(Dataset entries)
━━━━━━
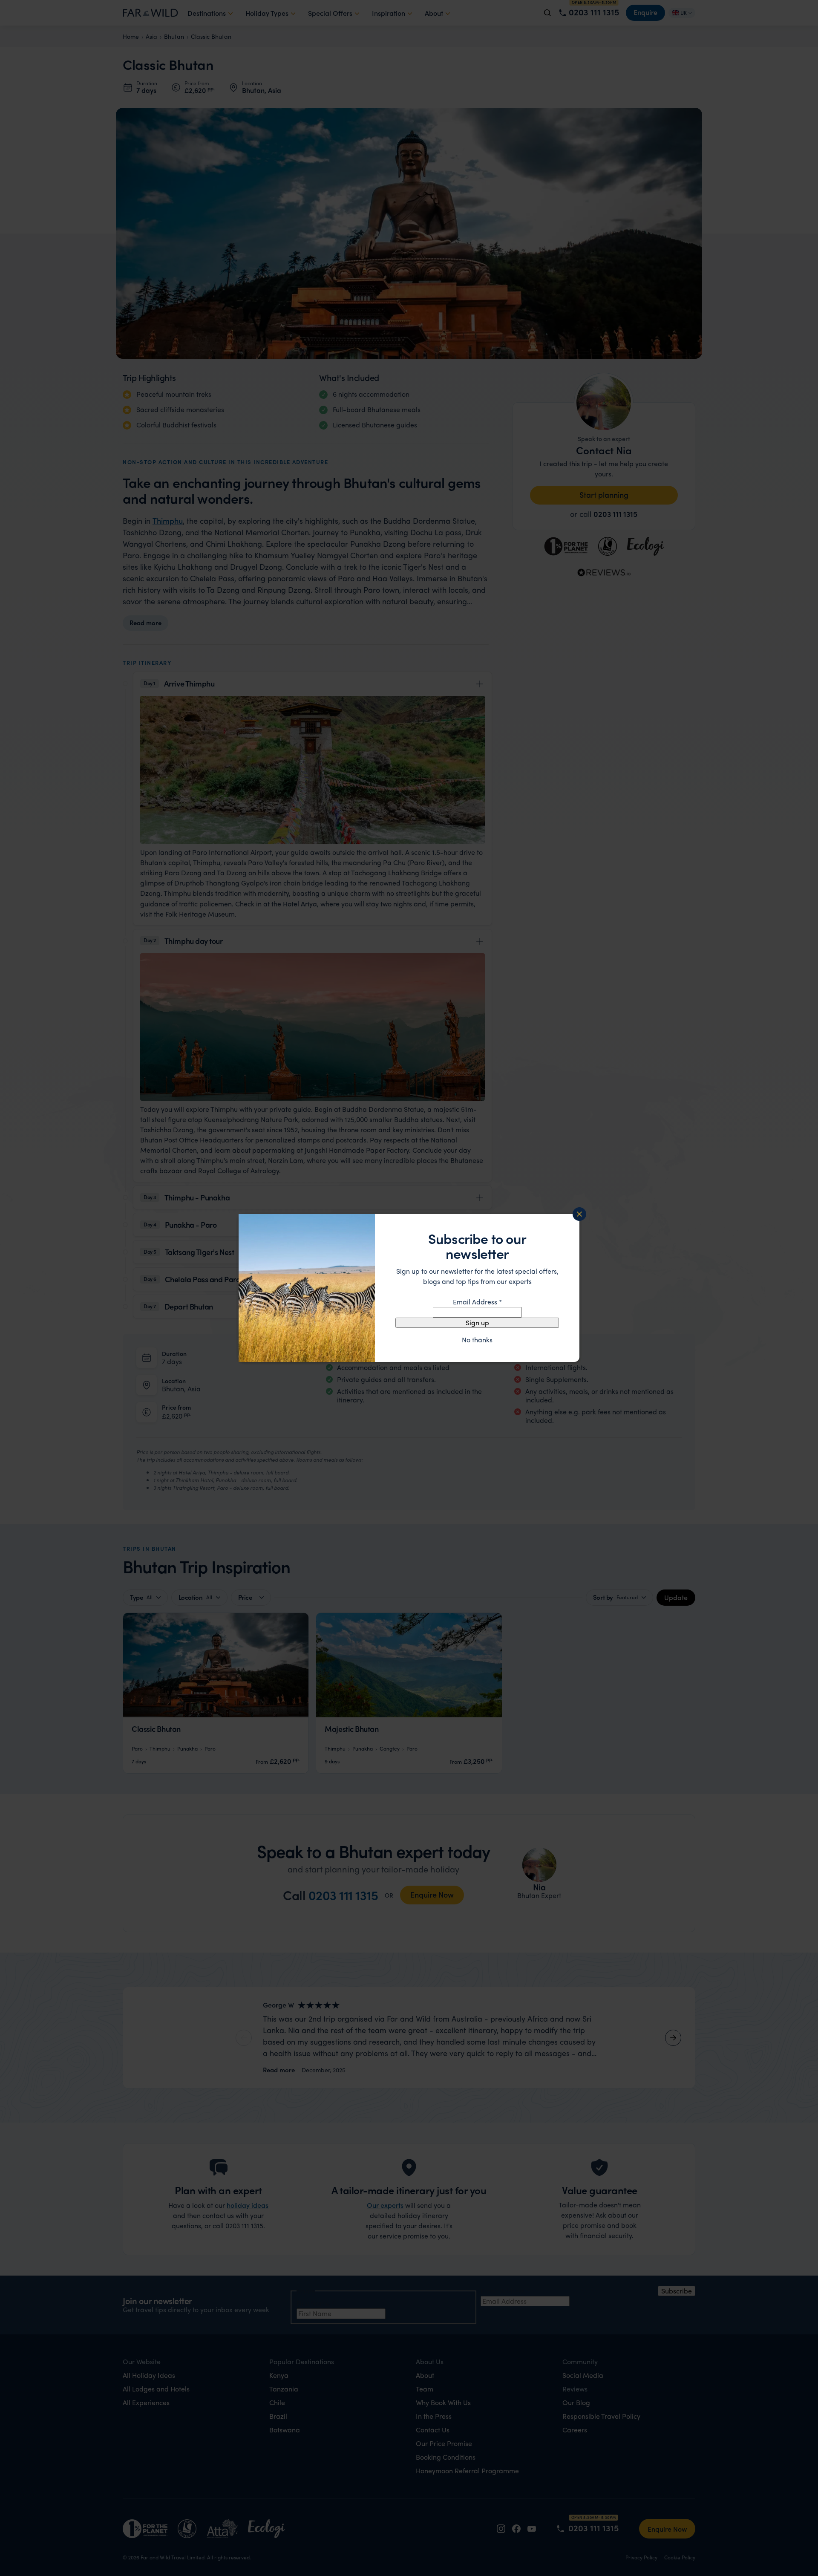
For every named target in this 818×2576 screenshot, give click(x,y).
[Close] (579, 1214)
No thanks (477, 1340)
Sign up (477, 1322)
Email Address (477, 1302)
━━━━━━
* Your task: Word for word, copy every line of the data, excluding any pictures.

* The answer:
For every named target in this 818×2576 screenshot, give click(x,y).
[Close] (579, 1214)
No thanks (477, 1340)
Sign up (477, 1322)
Email Address (477, 1302)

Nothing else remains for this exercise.